The accounts receivable financing process
We have divided the setup and funding process into six steps. In most cases, setting up your company for initial funding takes a couple of days. After that, receivables can be financed regularly, usually within a business day of submitting them to the factor. This article assumes you are familiar with accounts receivable factoring. If you are not, consider reading “What is accounts receivable factoring?” first.
Step #1: Due diligence and account setup
Once you accept a finance proposal, the factoring company starts its due diligence process. Due diligence allows the finance company to determine if your business can be financed. The factor usually checks some basic items:
- The credit quality of your clients
- Your receivables aging report
- If any liens encumber your receivables
- If your corporate taxes are up to date
- The relevant background of the business owners
Keep in mind that a larger funding facility may need more detailed diligence. Once the due diligence is completed, contracts are issued. The account is activated when the contracts are signed.
Step #2: Selecting the customers you will finance
The next step is to select the customers that you want to finance. These clients are sent a Notice of Assignment (NOA), a standard procedure in the factoring industry. Your customers receive an NOA only once – when you start financing their invoices.
Step #3: Submit invoices and prepare for funding
At this point, you are ready to submit invoices for funding. Invoices can be submitted via email or through a web portal – the process varies by factoring company. Invoices are usually submitted along with a schedule of accounts document. The schedule of accounts serves as the formal request for funding. Once received, the invoices are also verified to ensure they are accurate, free of offsets, and due in 30 to 60 days.
Step #4: Funding the invoices
After verification, the invoices are ready for funding. The finance company calculates the advance and deposits the funds in the client’s bank account. The advance is the percentage of the invoice that is funded. It varies by industry and other criteria but averages 80%. In general, advances are provided within a business day of getting the funds request.
Funds can be advanced to the client by wire transfer or by direct deposit (ACH). Wire transfers provide funds availability the next business day. Direct deposits can take a day or two, depending on your bank.
Step #5: Invoice payments and account settlement
Your customers pay invoices on their regular schedule. Mailed payments are sent to a bank lockbox. The bank’s lockbox is a facility that allows the factoring company to process check payments in your name. If your customer pays electronically, the funds are deposited to a special account.
Step #6: Ongoing financing process
Most companies finance their receivables as part of an ongoing process to improve cash flow. It is as simple as repeating steps three through five. Factoring accounts receivable provides companies with funds to pay for expenses and to run the business.

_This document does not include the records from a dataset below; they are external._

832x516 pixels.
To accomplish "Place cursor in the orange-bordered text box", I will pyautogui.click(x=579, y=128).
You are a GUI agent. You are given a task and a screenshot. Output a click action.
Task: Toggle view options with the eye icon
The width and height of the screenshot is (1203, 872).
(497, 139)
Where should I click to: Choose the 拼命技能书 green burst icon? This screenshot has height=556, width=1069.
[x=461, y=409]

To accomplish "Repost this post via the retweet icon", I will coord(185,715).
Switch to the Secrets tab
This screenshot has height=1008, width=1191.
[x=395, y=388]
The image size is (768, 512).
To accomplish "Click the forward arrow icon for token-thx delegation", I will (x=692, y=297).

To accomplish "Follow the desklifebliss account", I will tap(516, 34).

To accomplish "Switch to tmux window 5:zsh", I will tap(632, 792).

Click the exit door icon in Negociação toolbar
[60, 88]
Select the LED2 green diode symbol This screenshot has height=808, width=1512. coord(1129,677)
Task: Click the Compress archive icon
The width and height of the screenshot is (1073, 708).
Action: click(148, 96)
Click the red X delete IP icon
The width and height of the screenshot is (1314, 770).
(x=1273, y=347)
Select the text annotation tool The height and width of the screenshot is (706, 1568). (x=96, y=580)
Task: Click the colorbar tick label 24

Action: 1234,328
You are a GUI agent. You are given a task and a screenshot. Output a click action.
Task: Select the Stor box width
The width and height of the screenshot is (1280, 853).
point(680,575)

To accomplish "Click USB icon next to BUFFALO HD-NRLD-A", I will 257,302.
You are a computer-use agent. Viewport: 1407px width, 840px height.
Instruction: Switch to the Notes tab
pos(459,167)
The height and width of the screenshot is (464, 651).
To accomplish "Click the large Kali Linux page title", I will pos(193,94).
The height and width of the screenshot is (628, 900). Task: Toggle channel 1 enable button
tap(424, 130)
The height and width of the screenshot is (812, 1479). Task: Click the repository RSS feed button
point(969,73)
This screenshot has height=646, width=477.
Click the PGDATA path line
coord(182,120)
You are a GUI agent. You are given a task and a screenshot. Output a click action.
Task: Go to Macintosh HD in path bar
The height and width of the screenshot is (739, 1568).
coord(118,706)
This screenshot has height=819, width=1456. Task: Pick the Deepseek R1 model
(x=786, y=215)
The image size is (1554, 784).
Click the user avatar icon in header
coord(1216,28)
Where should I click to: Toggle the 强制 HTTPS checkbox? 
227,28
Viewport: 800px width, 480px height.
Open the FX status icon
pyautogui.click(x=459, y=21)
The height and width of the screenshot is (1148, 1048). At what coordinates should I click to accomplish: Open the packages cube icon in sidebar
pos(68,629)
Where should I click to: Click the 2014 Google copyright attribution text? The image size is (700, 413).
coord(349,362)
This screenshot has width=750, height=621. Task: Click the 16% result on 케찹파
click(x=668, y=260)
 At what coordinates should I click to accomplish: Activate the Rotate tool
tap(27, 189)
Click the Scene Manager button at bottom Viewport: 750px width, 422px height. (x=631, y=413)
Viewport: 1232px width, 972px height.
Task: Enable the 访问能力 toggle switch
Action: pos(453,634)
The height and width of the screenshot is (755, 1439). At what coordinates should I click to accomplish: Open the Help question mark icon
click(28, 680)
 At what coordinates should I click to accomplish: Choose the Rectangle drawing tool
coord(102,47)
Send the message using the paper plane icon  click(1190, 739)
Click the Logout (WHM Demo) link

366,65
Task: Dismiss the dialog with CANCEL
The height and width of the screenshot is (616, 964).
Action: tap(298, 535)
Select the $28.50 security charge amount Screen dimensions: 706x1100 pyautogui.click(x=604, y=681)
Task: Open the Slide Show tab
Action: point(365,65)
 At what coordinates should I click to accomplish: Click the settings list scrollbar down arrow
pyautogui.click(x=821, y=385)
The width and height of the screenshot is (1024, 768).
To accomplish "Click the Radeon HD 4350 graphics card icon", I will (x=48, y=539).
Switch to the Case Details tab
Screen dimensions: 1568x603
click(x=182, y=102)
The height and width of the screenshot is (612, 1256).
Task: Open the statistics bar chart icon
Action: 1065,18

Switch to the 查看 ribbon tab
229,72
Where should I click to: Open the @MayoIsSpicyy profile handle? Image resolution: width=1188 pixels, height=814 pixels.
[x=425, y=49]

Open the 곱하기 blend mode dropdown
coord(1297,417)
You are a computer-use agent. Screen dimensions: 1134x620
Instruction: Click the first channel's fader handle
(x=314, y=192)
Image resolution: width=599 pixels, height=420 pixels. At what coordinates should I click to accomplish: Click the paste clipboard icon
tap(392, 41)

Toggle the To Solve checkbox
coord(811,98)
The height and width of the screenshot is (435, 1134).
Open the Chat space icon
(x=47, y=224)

One common question from clients is how to handle contract terminations. Basically, what happens when your factoring contract expires? There are a few ways to terminate contracts. Consult your finance company directly because the process varies. In general:
- If you are moving to a new lender (e.g., a bank), you use the proceeds from the new lender to close your factoring account.
- If you are no longer using financing, you let accounts pay out. The factor closes invoices as they pay and closes your account when the last invoice pays.